Stowford Farm Meadows, Coombe Martin, Devon, a full facility site with bars and swimming pool, very friendly staff £7.80 per night or £39 per week (electricity included) they also have a caravan sales centre and caravan accessory shop

Trencreek farm, Cornwall, the farm is non-working now but they have a farmyard of pet goats, chickens, pigs etc that can be petted and fed, also have 4 of their own fishing pools, a very warm outside swimming pool and all usual facilities. £49 per week (electricity included)


----------



## BERTHA (May 21, 2005)

We are new to motorhome but we have been surprised with the site fees.

Admittedly there is 2 adults, 2 teenagers and another 2 aged between 5 and 9.

When we went through France down to Spain we were averaging around £45 per night.

We have been away a few weekends just recently and have been paying £35 per night.

I don't mind when some of the sites have lots of amenities, pool, swings, bar etc but a few we have been on just about manage to provide a gravel pitch.

I know it is based around demand but 1) it certain is a lot more expensive than I had imagined and 2) there should be some consistency in terms of what a site offers in relation to price.

Even Electrical hook up is not that simple to price.
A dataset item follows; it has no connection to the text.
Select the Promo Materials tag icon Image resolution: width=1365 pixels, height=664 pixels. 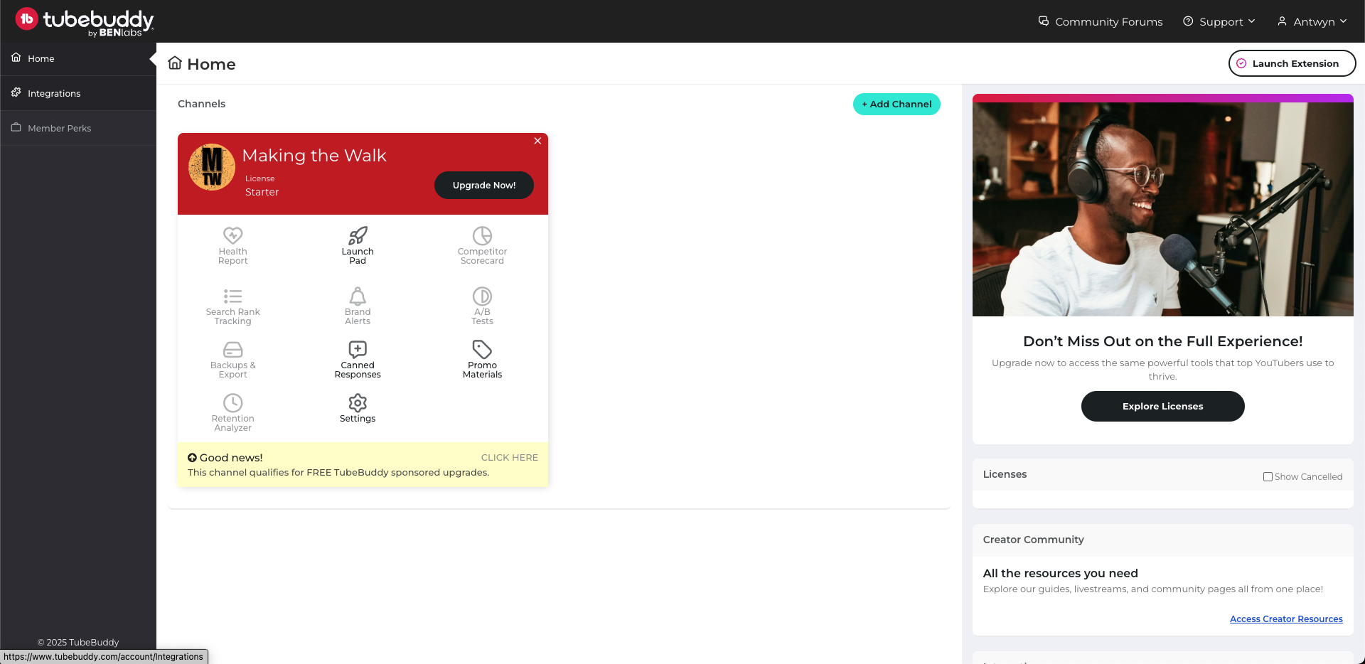click(482, 350)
I had a disagreement about the hook up charge on a site in Somerset last week where the owner simply ran 6 pitches from a series of interconnected extension leads terminating at a 5amp switch.

So, in the morning or at night when some people switched their heating on it tripped the fuse.
I pay for a dedicated and rated supply

Hugh


----------



## Scotjimland (May 23, 2005)

Hi Hugh 

Have you thought about joining one of the clubs ? Cls are plentiful, many with hook ups and are usually less than a tenner a night. Club sites can be pricy in high season but there are a few that do a 'fiver' all year. 

In France why not try the municipal sites, they too are very reasonable, around €7-10 per night, aires are even cheaper at about €5 

This year we spent 21 nights in France and Germany, total for the trip.. €100 , about £70 ! 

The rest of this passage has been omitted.